The procedure is basically identical for ordinal, binary and random string data. Functional data requires a structurally quite different metadata object. It is advised to have a look at the class description for functional metadata in the package manual. An example for functional data works as follows:

Fun1 <- function(x){x^2}
Fun2 <- function(x){sqrt(x)}
Fun3 <- function(x){sin(2*pi*x)}
functions <- list(Fun1 = Fun1, Fun2 = Fun2, Fun3 = Fun3)

interval <- c(0,1)
gridPoints <- 30

sd <- 0.2
n <- 100
minTimePoints <- 5
maxTimePoints <- 10
regular <- FALSE

grid <- sampleGrid(n, minTimePoints, maxTimePoints, gridPoints, regular)

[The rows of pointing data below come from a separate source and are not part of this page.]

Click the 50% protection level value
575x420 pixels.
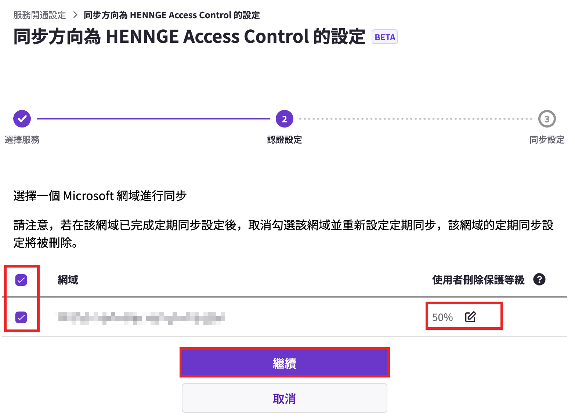tap(442, 317)
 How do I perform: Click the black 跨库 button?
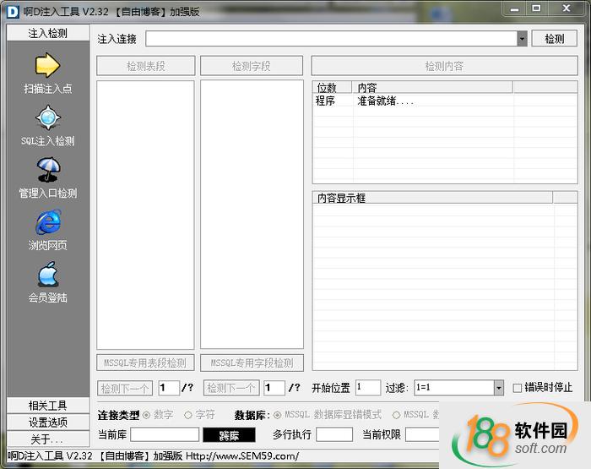click(229, 435)
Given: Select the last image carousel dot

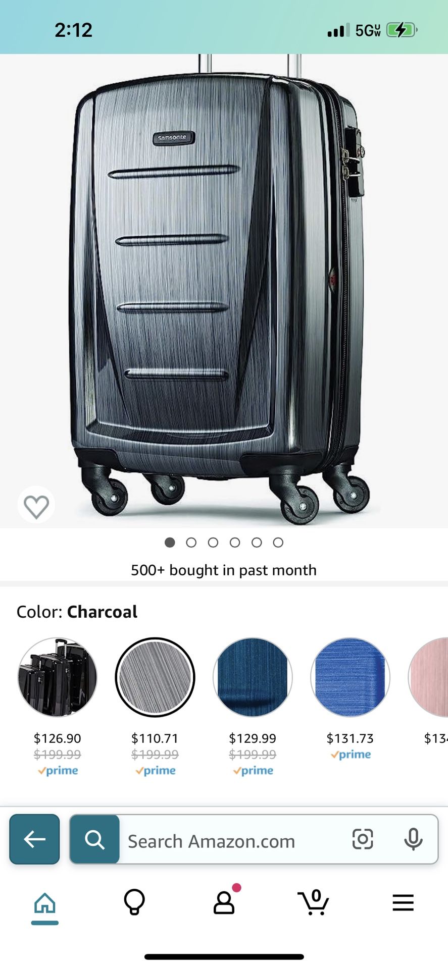Looking at the screenshot, I should coord(278,543).
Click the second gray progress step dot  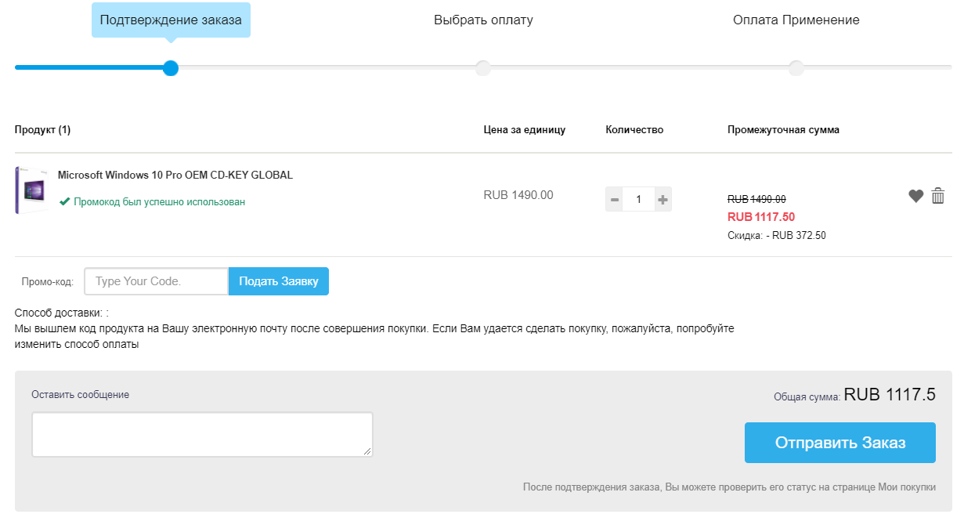click(483, 68)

meta <- new("metadata.functional", functions = functions, 
                                   gridMatrix = grid,
                                   sd=sd,
                                   sd_distribution="rnorm",
                                   interval = interval, 
                                   resolution=gridPoints,
                                   total_n = n, 
                                   minTimePoints = minTimePoints, 
                                   maxTimePoints = maxTimePoints, 
                                   regular=F)

data <- generateData(meta)
head(data)
##   curves xvalvector yvalvector
## 1      1  0.0000000 0.22931806
## 2      1  0.1379310 0.22515913
## 3      1  0.2413793 0.10041188
## 4      1  0.2758621 0.03496742
## 5      1  0.3448276 0.43306242
## 6      1  0.4827586 0.06547377

Storing and sharing setup files

New setup files that are used in actual benchmarking studies can be added to the repository of the Benchmark Data Library Project (link above), which is highly appreciated! This might greatly help other researchers who like to use artificial data in their studies and who do not want to reinvent the wheel. Furthermore, benchmarking studies are much more meaningful if methods can be compared on the exact same data from another study. This is actually one of the major effects that are intended to come along with using this package.